Canon EF 100-400mm f/4.5-5.6L IS II USM Field Test - The arrival of the revamped and redesigned 100-400mm is a tempting proposition for Canon users. Michael Topham takes to the fields of Kent to find out how it fares at photographing wildlife
Canon EF 100-400mm f/4.5-5.6L IS II USM Field Test – Final Thoughts
Other than the fairly small tripod plate, which would have been better if it were made longer to aid carrying the lens, plus the fact the focus distance window is so close to the lens mount on the top of the barrel that it was partially obscured by the 7D Mark II’s viewfinder, I found very little to fault using the telephoto zoom in the type of environment for which it’s made.
Inspection of images back on my iMac revealed exceptional levels of sharpness, with the optimum sweet spot between 100-200mm found between f/6.3-8. At the longer end of the zoom, opening the aperture to around f/5.6-6.3 delivers the sharpest results, but as mentioned above, vignetting is ever present at these settings. The rapid autofocus and superb image stabiliser is where the lens really excels. For those photographing fast and erratic subjects, such as birds or action sports, it doesn’t disappoint.

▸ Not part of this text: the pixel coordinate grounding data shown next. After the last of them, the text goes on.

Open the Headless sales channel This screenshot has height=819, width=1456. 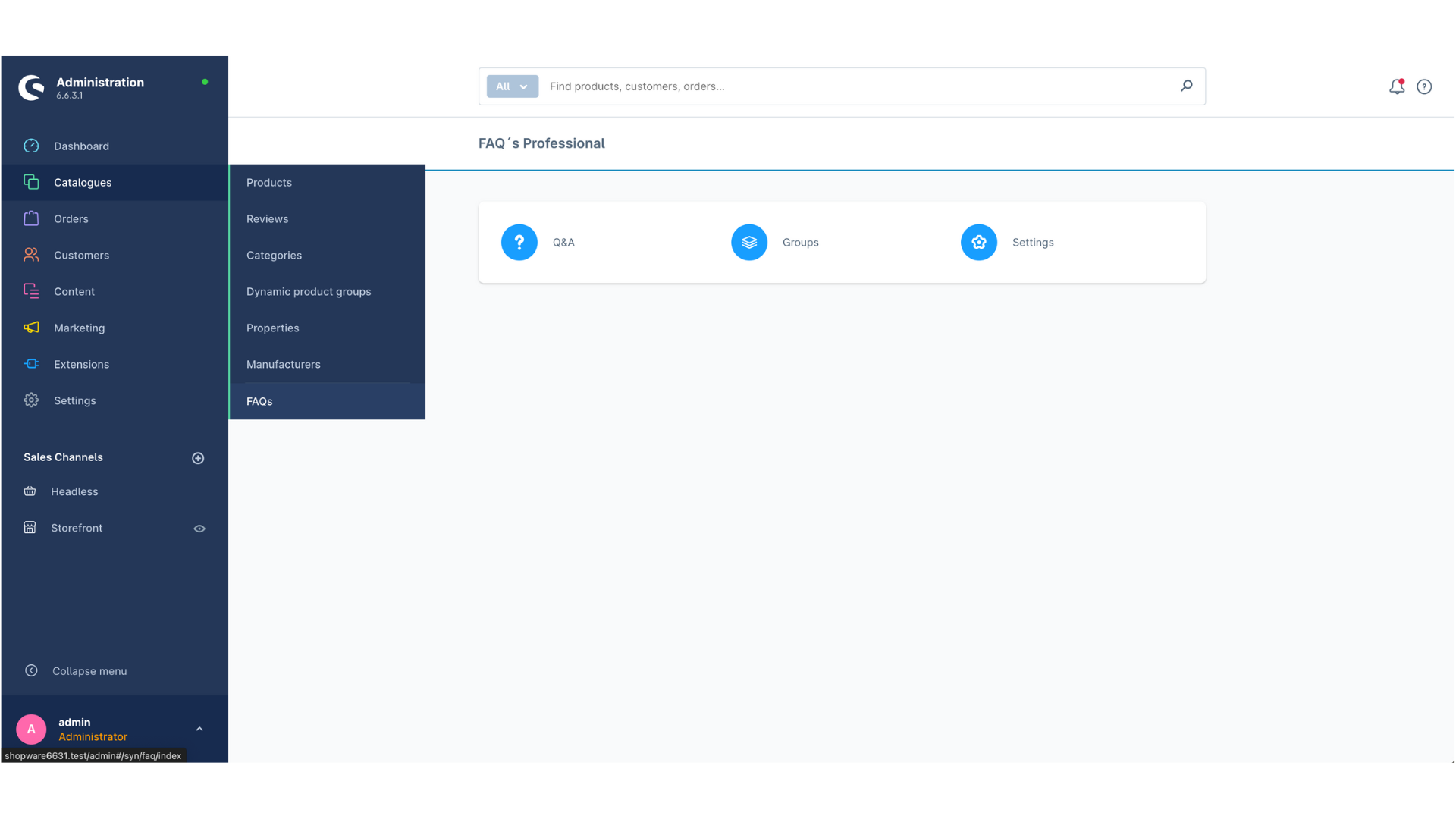tap(74, 492)
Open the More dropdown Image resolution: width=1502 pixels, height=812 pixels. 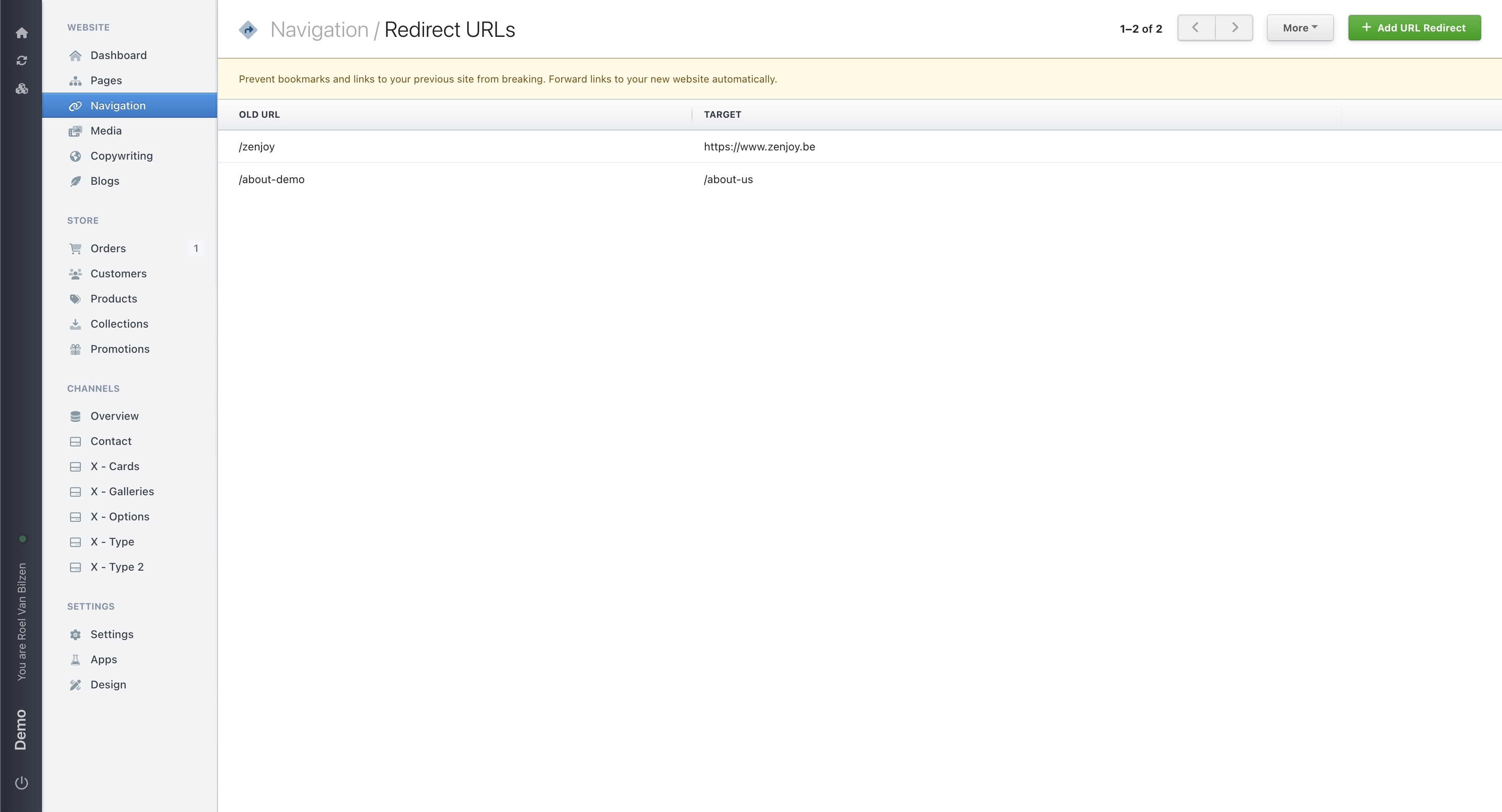[1300, 27]
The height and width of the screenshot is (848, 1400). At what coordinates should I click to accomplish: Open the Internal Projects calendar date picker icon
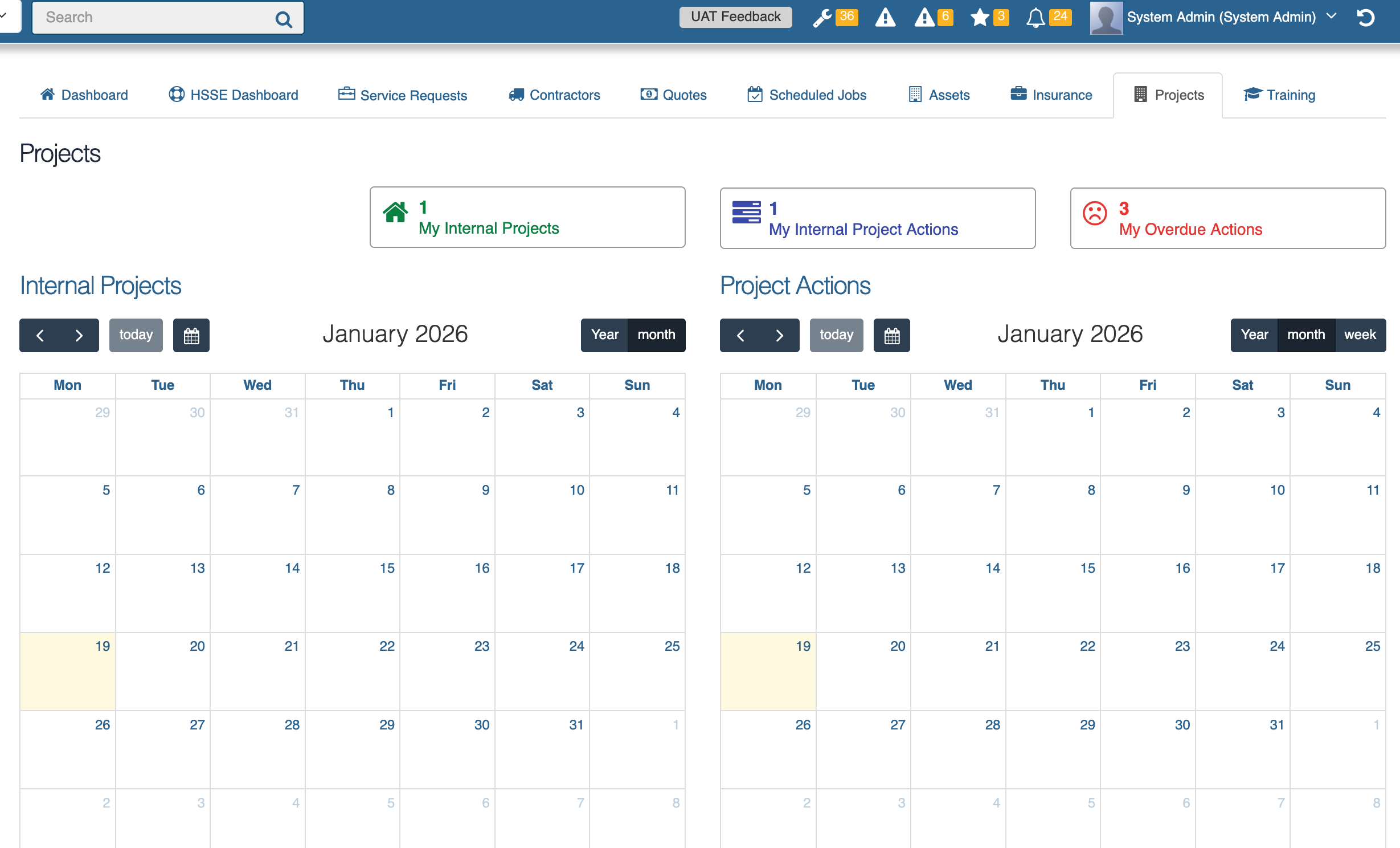(x=191, y=335)

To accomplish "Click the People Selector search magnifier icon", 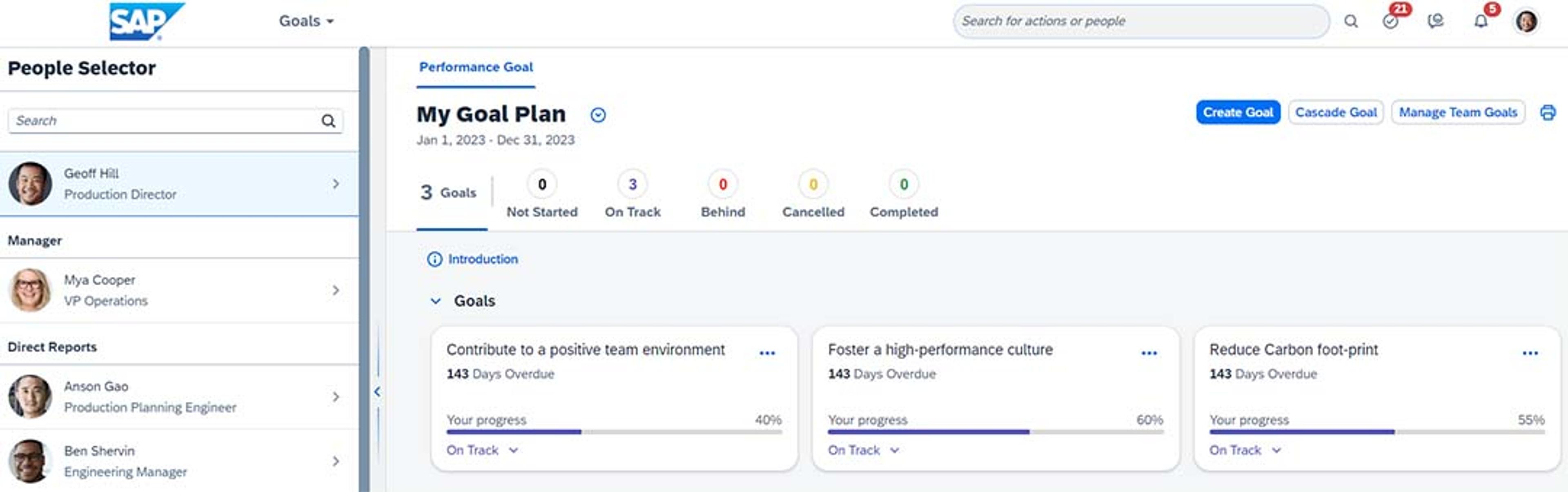I will click(x=328, y=120).
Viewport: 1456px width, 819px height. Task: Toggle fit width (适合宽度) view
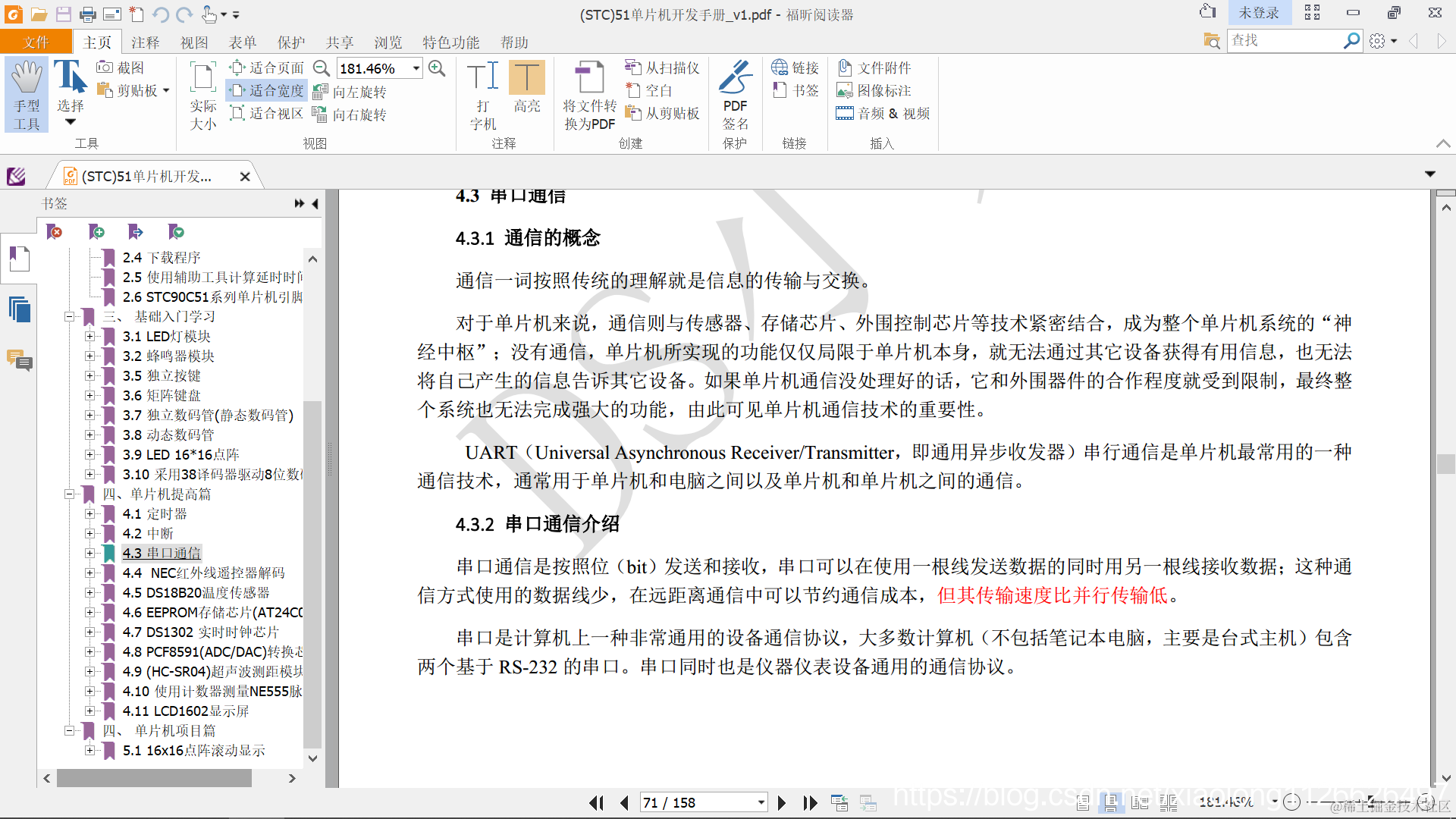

Given that I’ve been offered around £500 for my older EF 100-400mm f/4.5-5.6L IS USM (in mint condition) from second-hand dealer, Camera Jungle, I now have a difficult decision to make. Can I justify spending the £1,500 to upgrade to this fabulous zoom lens, which has clearly been given more than a makeover by Canon? It’s a redesigned beauty that I want and I’m not looking forward to handing back.